The Happiest Toddler on the Block: The New Way to Stop the Daily Battle of Wills and Raise a Secure and Well-Behaved One- To Four-Year-Old
Harvey Karp - 2005
In one of the most useful advances in parenting techniques of the past twenty-five years, Dr. Karp reveals that toddlers, with their immature brains and stormy outbursts, should be thought of not as pint-size people but as pintsize...cavemen. Having noticed that the usual techniques often failed to calm crying toddlers, Dr. Karp discovered that the key to effective communication was to speak to them in their own primitive language. When he did, suddenly he was able to soothe their outbursts almost every time!
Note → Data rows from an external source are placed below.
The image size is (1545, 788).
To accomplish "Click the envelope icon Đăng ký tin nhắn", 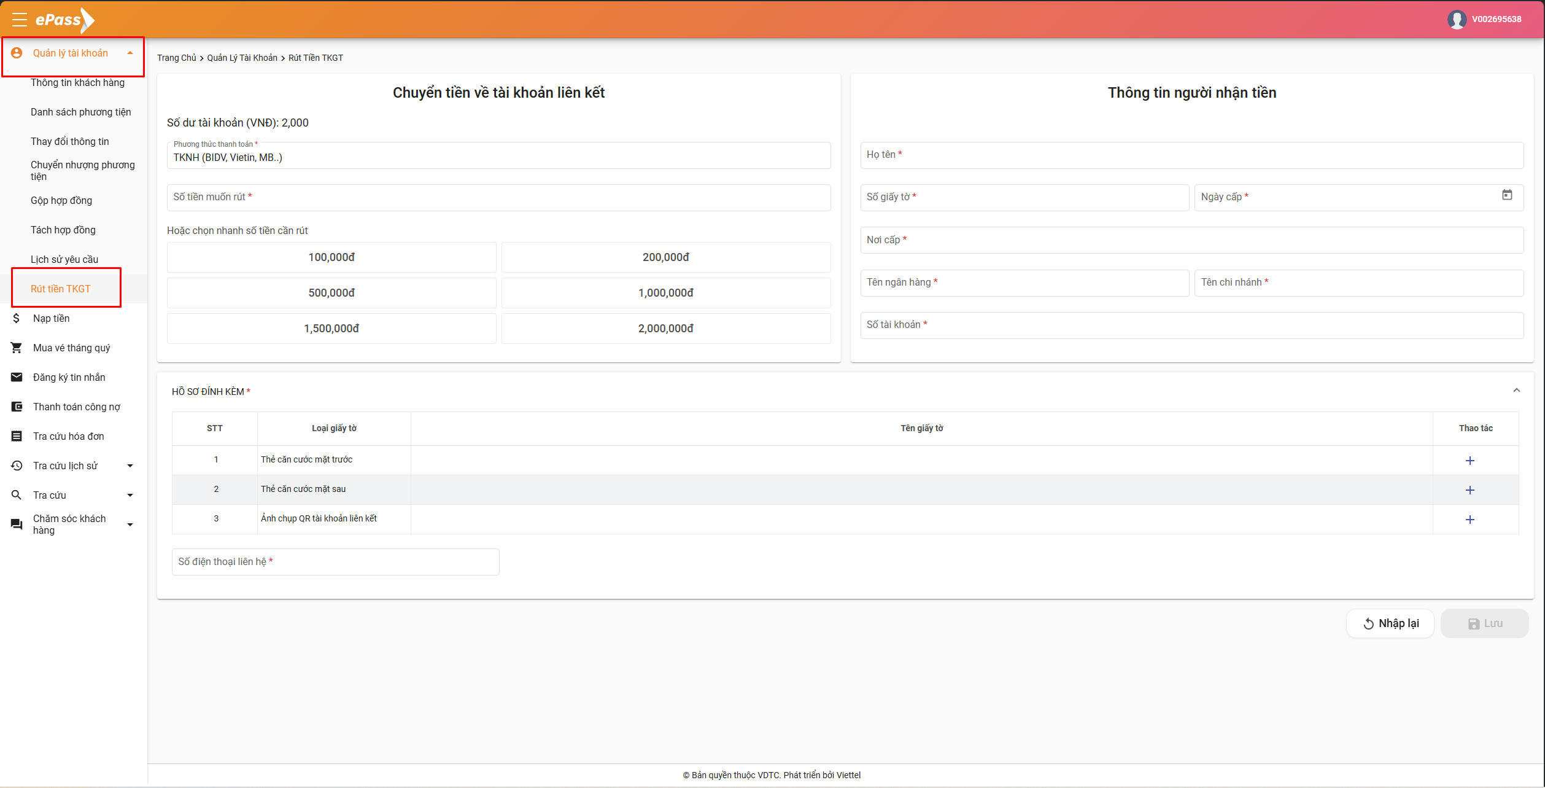I will [17, 377].
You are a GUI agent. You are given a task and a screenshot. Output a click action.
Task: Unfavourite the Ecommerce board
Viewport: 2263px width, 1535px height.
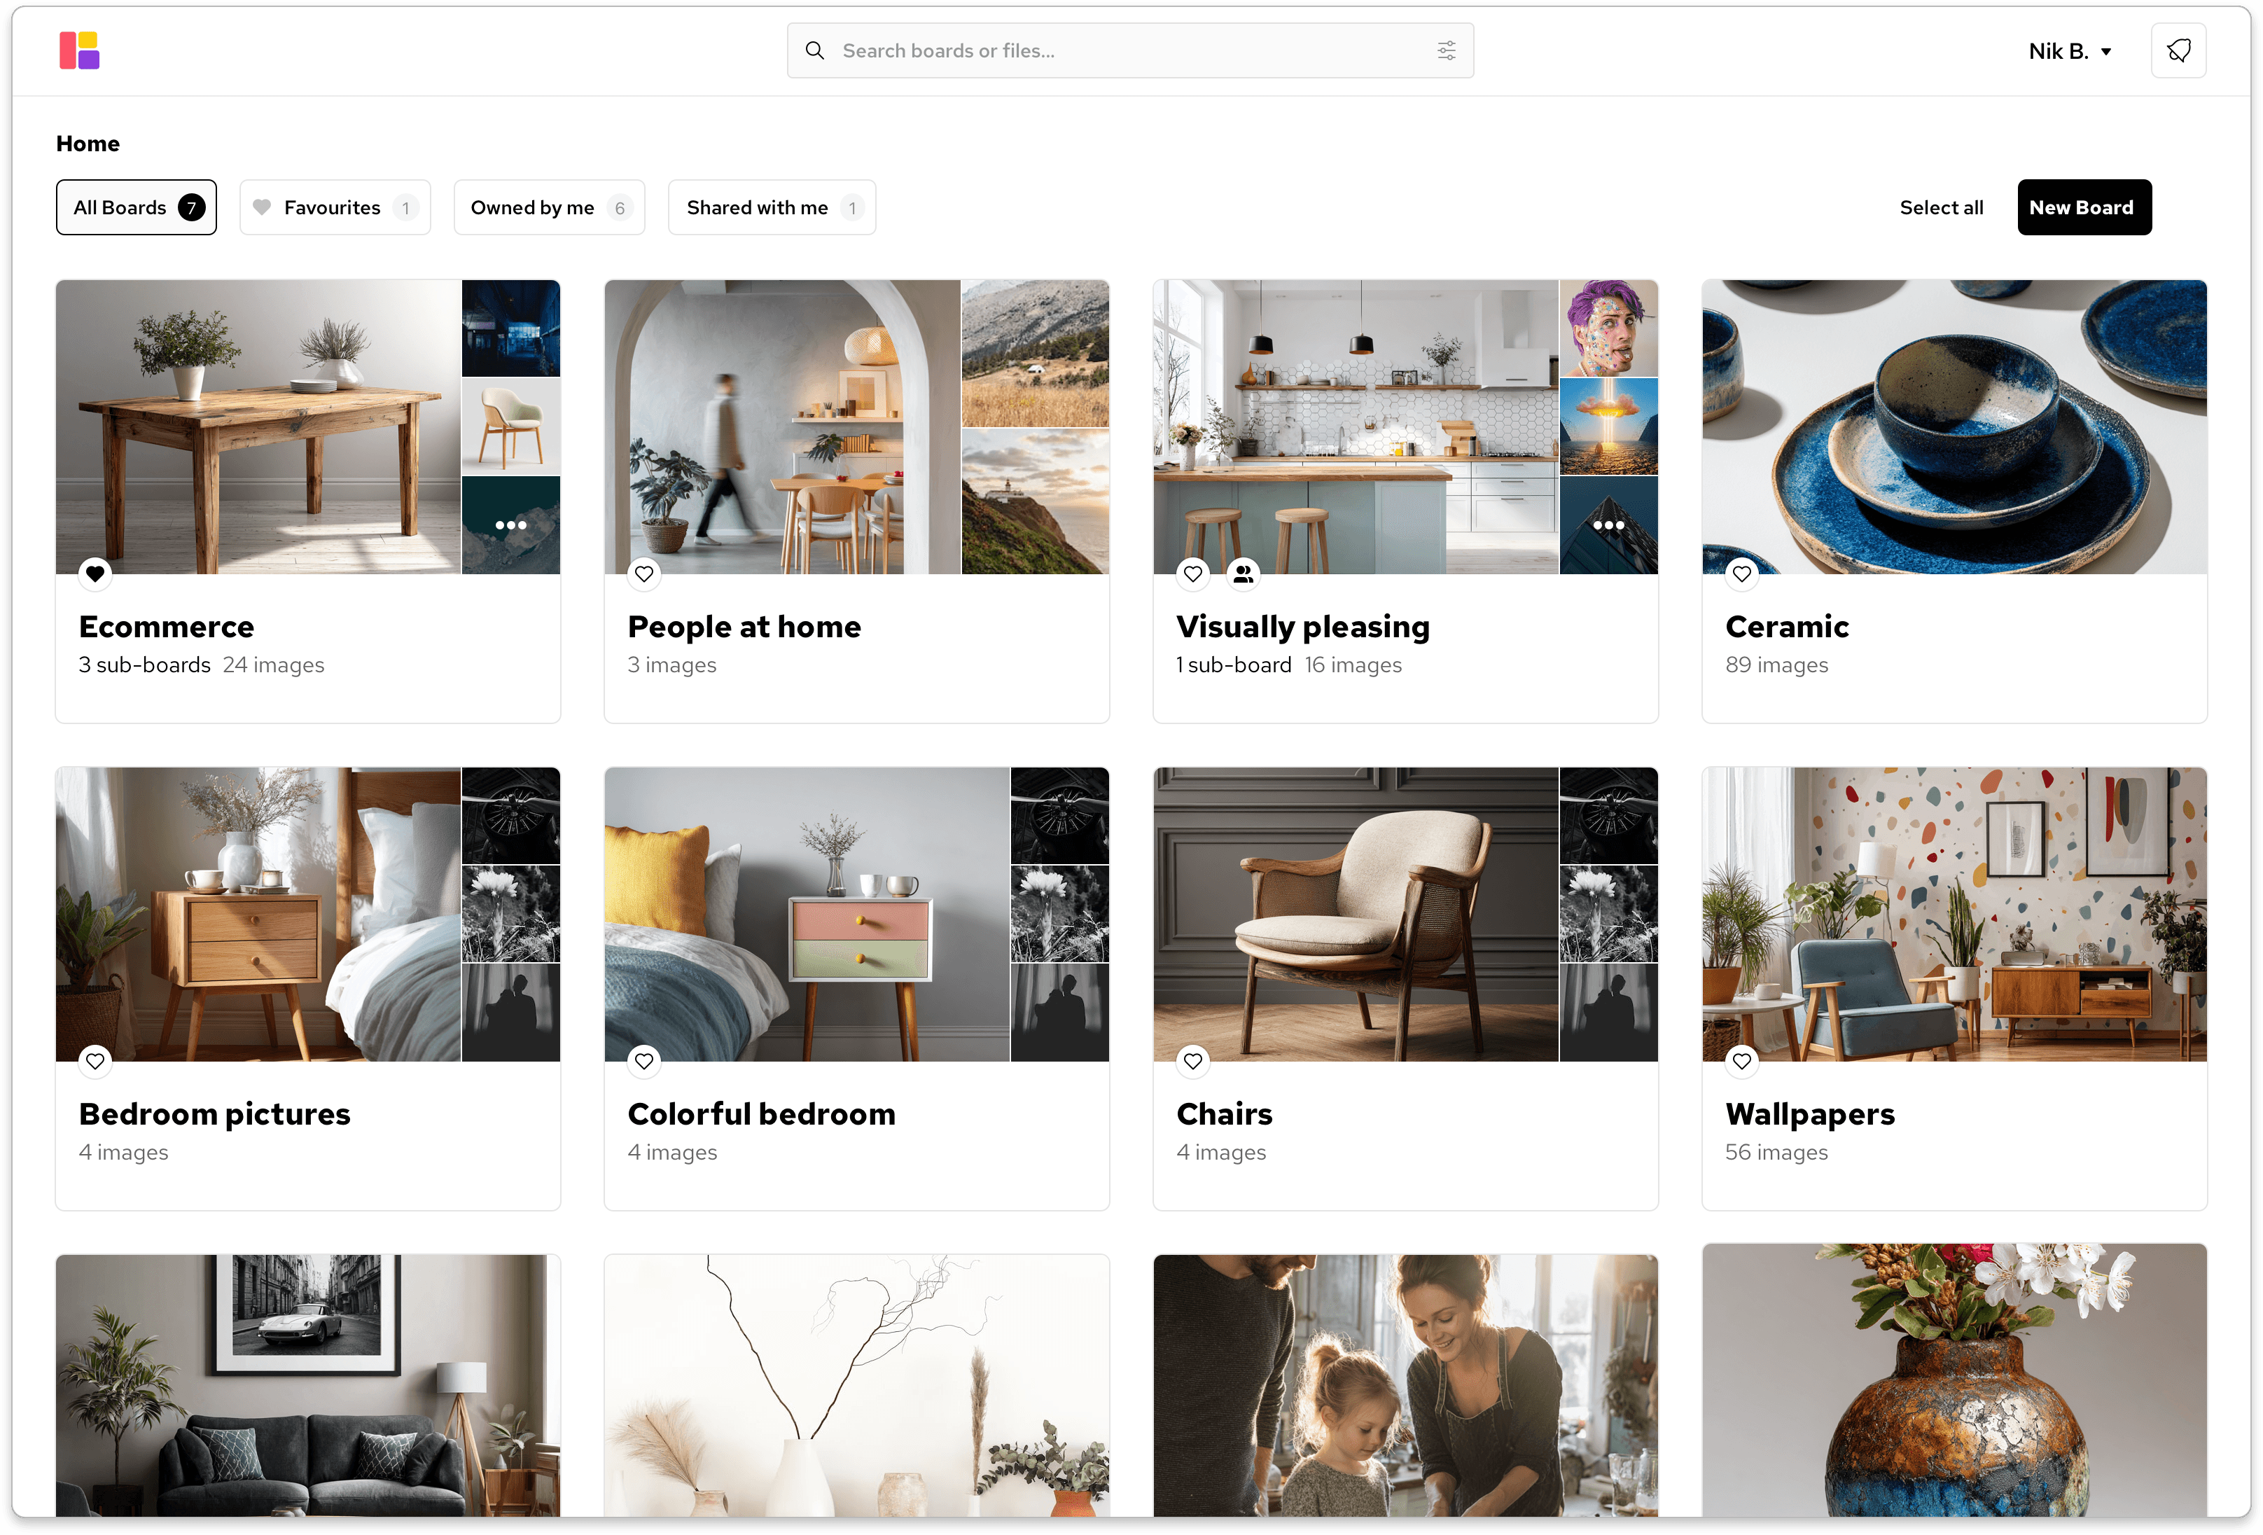95,574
This amazing success led him to the realization that children between the ages of one and four go through four stages of "evolutionary" growth, each linked to the development of the brain, and each echoing a step in prehistoric humankind's journey to civilization: - The "Charming Chimp-Child" (12 to 18 months): Wobbles around on two legs, grabs everything in reach, plays a nonstop game of "monkey see monkey do."- The "Knee-High Neanderthal" (18 to 24 months): Strong-willed, fun-loving, messy, with a vocabulary of about thirty words, the favorites being "no" and "mine."- The "Clever Caveman" (24 to 36 months): Just beginning to learn how to share, make friends, take turns, and use the potty.- The "Versatile Villager" (36 to 48 months): Loves to tell stories, sing songs and dance, while trying hard to behave. To speak to these children, Dr. Karp has developed two extraordinarily effective techniques: 1) The "fast food" rule--restating what your child has said to make sure you got it right;2) The four-step rule--using gesture, repetition, simplicity, and tone to help your irate Stone-Ager be happy again. Once you've mastered "toddler-ese," you will be ready to apply behavioral techniques specific to each stage of your child's development, such as teaching patience and calm, doing time-outs (and time-ins), praise through "gossiping," and many other strategies. Then all the major challenges of the toddler years--including separation anxiety, sibling rivalry, toilet training, night fears, sleep problems, picky eating, biting and hitting, medicine taking "-- "can be handled in a way that will make your toddler feel understood. The result: fewer tantrums, less yelling, and, best of all, more happy, loving time for you and your child. "From the Hardcover edition."